Goal:
Rewrite the records starting at the beginning and ending at the line that contains "[1135, 173]", with "Daylight" changed to "Sunlight" and everything else kept the same. Leave the pictures out of your answer.
:: Recorded information
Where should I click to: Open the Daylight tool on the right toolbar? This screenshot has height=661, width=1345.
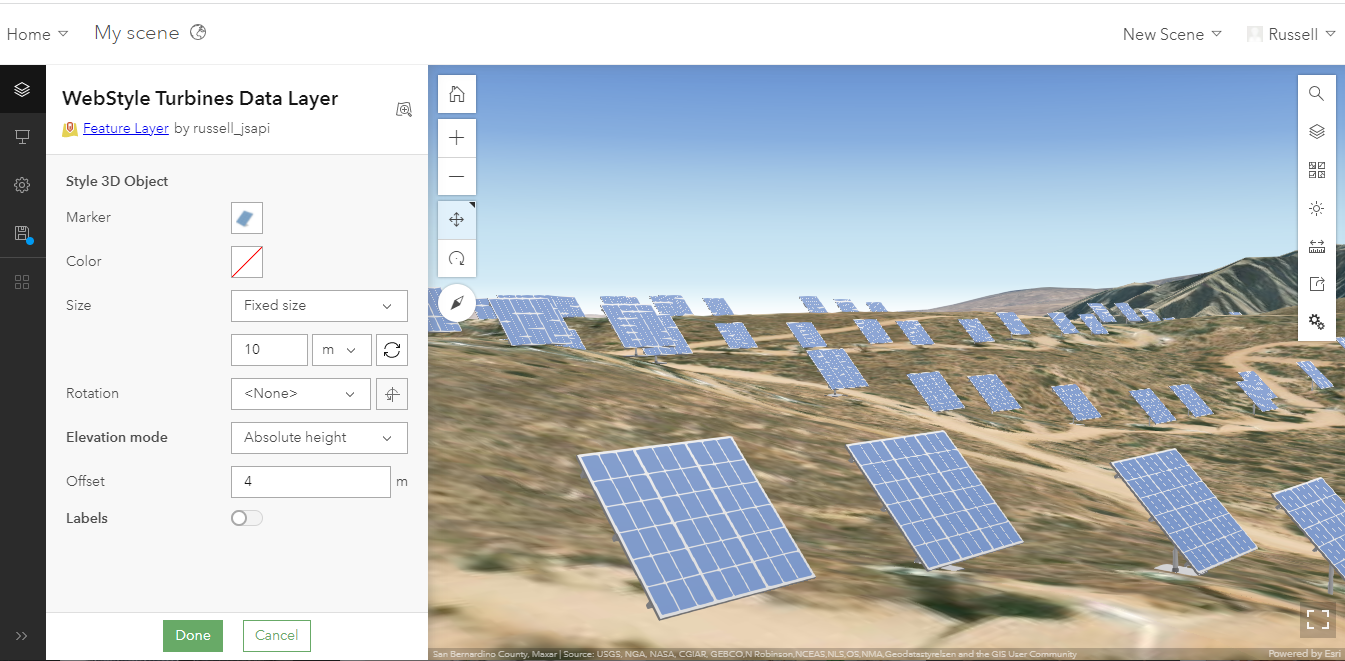coord(1316,208)
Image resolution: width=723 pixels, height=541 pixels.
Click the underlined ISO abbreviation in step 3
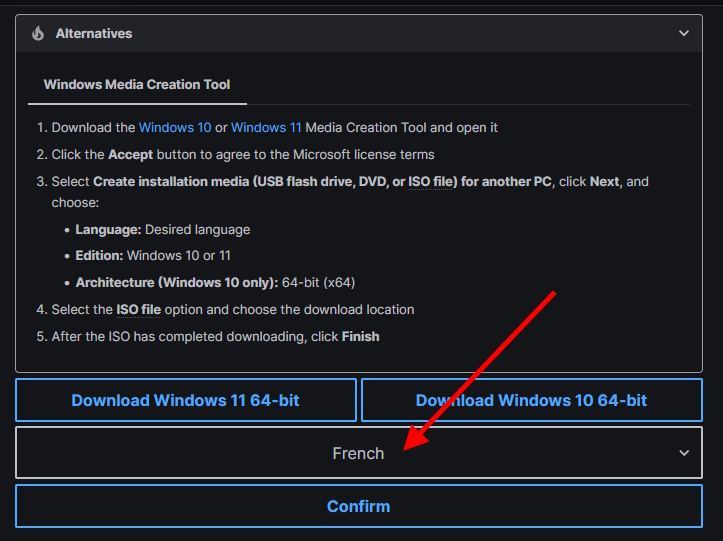[419, 182]
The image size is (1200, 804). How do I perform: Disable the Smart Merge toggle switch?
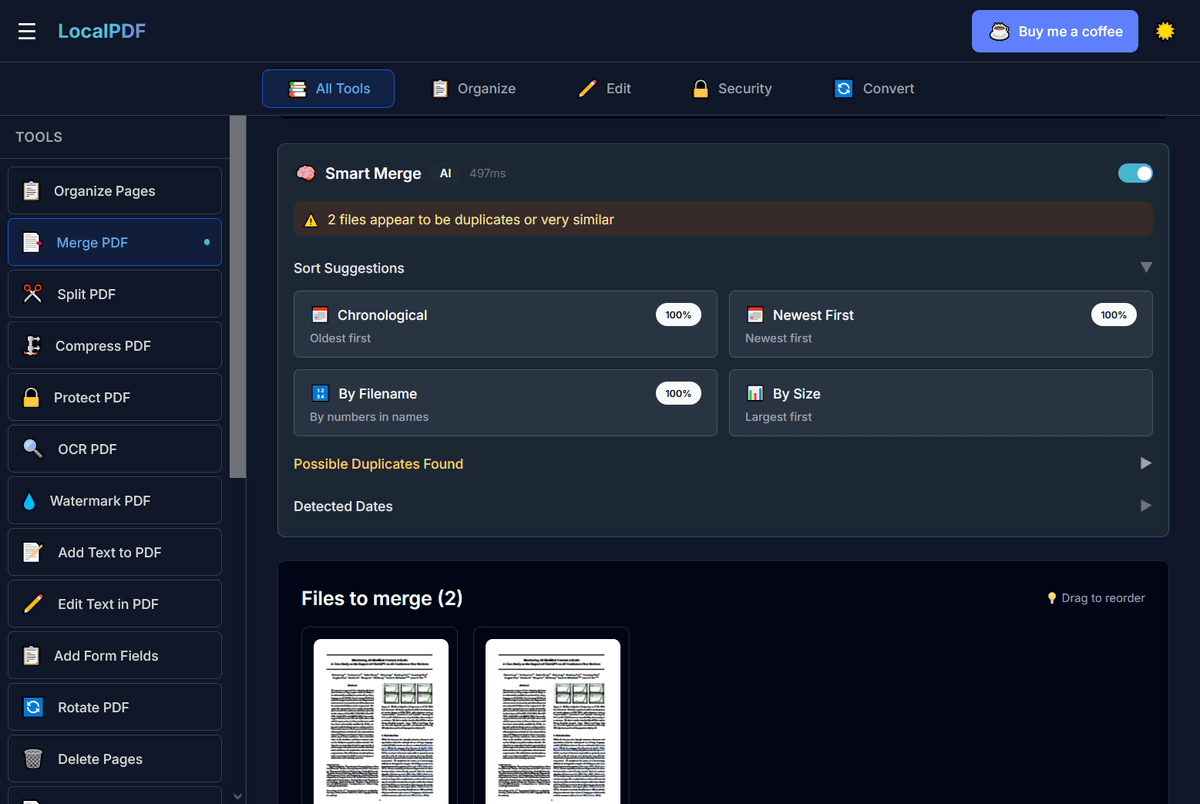[1135, 173]
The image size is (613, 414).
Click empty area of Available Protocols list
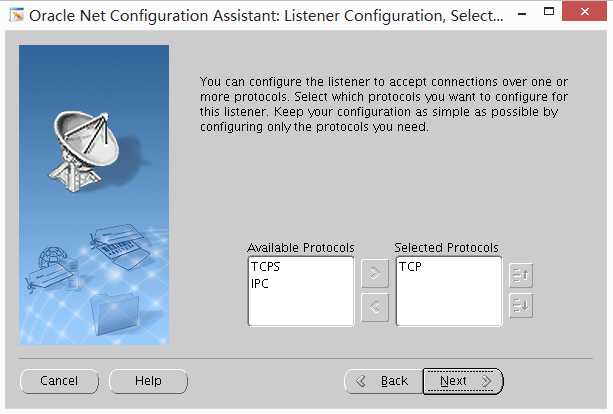coord(300,308)
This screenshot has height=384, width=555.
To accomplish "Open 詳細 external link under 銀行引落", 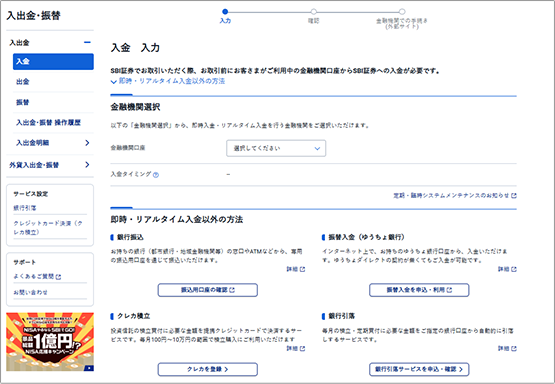I will coord(507,349).
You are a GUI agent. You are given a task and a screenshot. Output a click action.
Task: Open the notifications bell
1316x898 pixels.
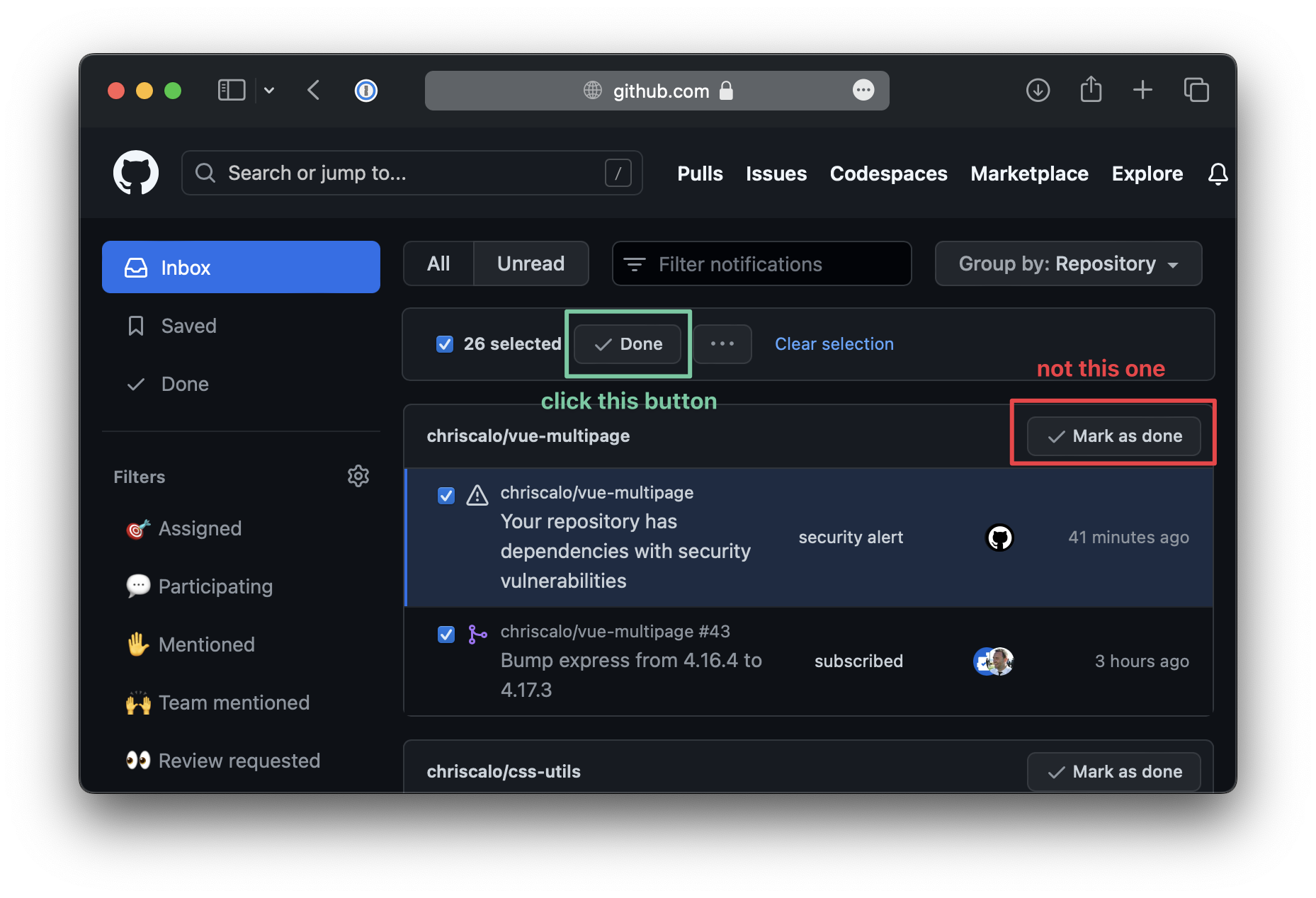pos(1218,174)
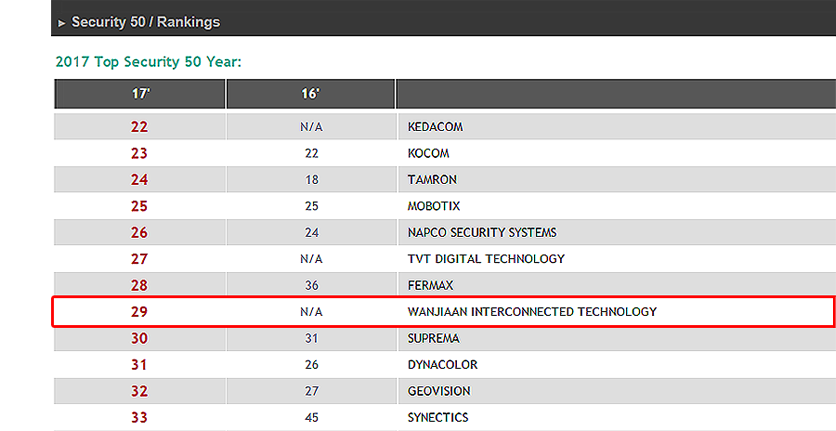The height and width of the screenshot is (431, 836).
Task: Click the FERMAX company name
Action: [430, 285]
::::
Expected output:
Where should I click to: Open the Sunlight tool on the right toolbar? This screenshot has height=661, width=1345.
coord(1316,208)
Image resolution: width=723 pixels, height=541 pixels.
Click the underlined ISO abbreviation in step 3
[419, 182]
The image size is (1200, 804). How do I perform: Disable the Smart Merge toggle switch?
[1135, 173]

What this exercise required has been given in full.